Could the entries below be retyped exactly and in full?
****
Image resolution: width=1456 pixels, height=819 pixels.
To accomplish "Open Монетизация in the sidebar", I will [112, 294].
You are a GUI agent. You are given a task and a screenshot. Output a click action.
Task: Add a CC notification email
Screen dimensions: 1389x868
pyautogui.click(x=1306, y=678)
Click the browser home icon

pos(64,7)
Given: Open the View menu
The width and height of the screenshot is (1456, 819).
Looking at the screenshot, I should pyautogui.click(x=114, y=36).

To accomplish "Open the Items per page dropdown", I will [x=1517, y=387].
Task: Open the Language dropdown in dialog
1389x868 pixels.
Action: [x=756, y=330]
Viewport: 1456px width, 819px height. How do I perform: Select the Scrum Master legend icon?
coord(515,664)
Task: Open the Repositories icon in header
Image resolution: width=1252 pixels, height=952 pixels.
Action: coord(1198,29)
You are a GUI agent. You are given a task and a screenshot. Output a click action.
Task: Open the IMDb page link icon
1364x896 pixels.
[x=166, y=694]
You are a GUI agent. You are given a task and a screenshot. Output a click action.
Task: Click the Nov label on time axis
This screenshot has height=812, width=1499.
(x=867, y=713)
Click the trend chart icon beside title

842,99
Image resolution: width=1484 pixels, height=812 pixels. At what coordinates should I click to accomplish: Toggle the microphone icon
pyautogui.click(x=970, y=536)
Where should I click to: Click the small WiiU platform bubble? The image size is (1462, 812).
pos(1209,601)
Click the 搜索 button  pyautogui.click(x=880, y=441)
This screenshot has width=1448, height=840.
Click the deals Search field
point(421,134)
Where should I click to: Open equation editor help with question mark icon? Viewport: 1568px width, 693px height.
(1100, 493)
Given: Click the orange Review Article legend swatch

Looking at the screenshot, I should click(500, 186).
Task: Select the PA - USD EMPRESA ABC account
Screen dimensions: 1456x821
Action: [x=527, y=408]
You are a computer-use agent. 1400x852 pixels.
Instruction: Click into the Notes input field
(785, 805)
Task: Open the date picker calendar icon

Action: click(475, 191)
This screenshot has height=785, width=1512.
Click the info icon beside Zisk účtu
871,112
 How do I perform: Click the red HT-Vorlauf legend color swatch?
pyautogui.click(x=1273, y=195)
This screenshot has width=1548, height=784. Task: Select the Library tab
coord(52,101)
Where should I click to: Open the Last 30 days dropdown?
****
Problem solution:
Image resolution: width=1456 pixels, height=819 pixels.
To accomplish "Open Монетизация in the sidebar", I will [112, 294].
You are a GUI agent. You are given a task and a screenshot. Output a click action.
Task: Add a CC notification email
Screen dimensions: 1389x868
pyautogui.click(x=1306, y=678)
Click the browser home icon

pos(64,7)
Given: Open the View menu
The width and height of the screenshot is (1456, 819).
Looking at the screenshot, I should pyautogui.click(x=114, y=36).

To accomplish "Open the Items per page dropdown", I will [x=1517, y=387].
Task: Open the Language dropdown in dialog
1389x868 pixels.
Action: [x=756, y=330]
Viewport: 1456px width, 819px height. How do I perform: Select the Scrum Master legend icon?
coord(515,664)
Task: Open the Repositories icon in header
Image resolution: width=1252 pixels, height=952 pixels.
Action: coord(1198,29)
You are a GUI agent. You are given a task and a screenshot. Output a click action.
Task: Open the IMDb page link icon
1364x896 pixels.
[x=166, y=694]
You are a GUI agent. You are given a task and a screenshot. Output a click action.
Task: Click the Nov label on time axis
This screenshot has height=812, width=1499.
(x=867, y=713)
Click the trend chart icon beside title

842,99
Image resolution: width=1484 pixels, height=812 pixels. At what coordinates should I click to accomplish: Toggle the microphone icon
pyautogui.click(x=970, y=536)
Where should I click to: Click the small WiiU platform bubble? The image size is (1462, 812).
pos(1209,601)
Click the 搜索 button  pyautogui.click(x=880, y=441)
This screenshot has width=1448, height=840.
Click the deals Search field
point(421,134)
Where should I click to: Open equation editor help with question mark icon? Viewport: 1568px width, 693px height.
(1100, 493)
Given: Click the orange Review Article legend swatch

Looking at the screenshot, I should click(500, 186).
Task: Select the PA - USD EMPRESA ABC account
Screen dimensions: 1456x821
Action: [x=527, y=408]
You are a computer-use agent. 1400x852 pixels.
Instruction: Click into the Notes input field
(785, 805)
Task: Open the date picker calendar icon

Action: click(475, 191)
This screenshot has height=785, width=1512.
Click the info icon beside Zisk účtu
871,112
 How do I perform: Click the red HT-Vorlauf legend color swatch?
pyautogui.click(x=1273, y=195)
This screenshot has width=1548, height=784. Task: Select the Library tab
coord(52,101)
Where should I click to: Open the Last 30 days dropdown?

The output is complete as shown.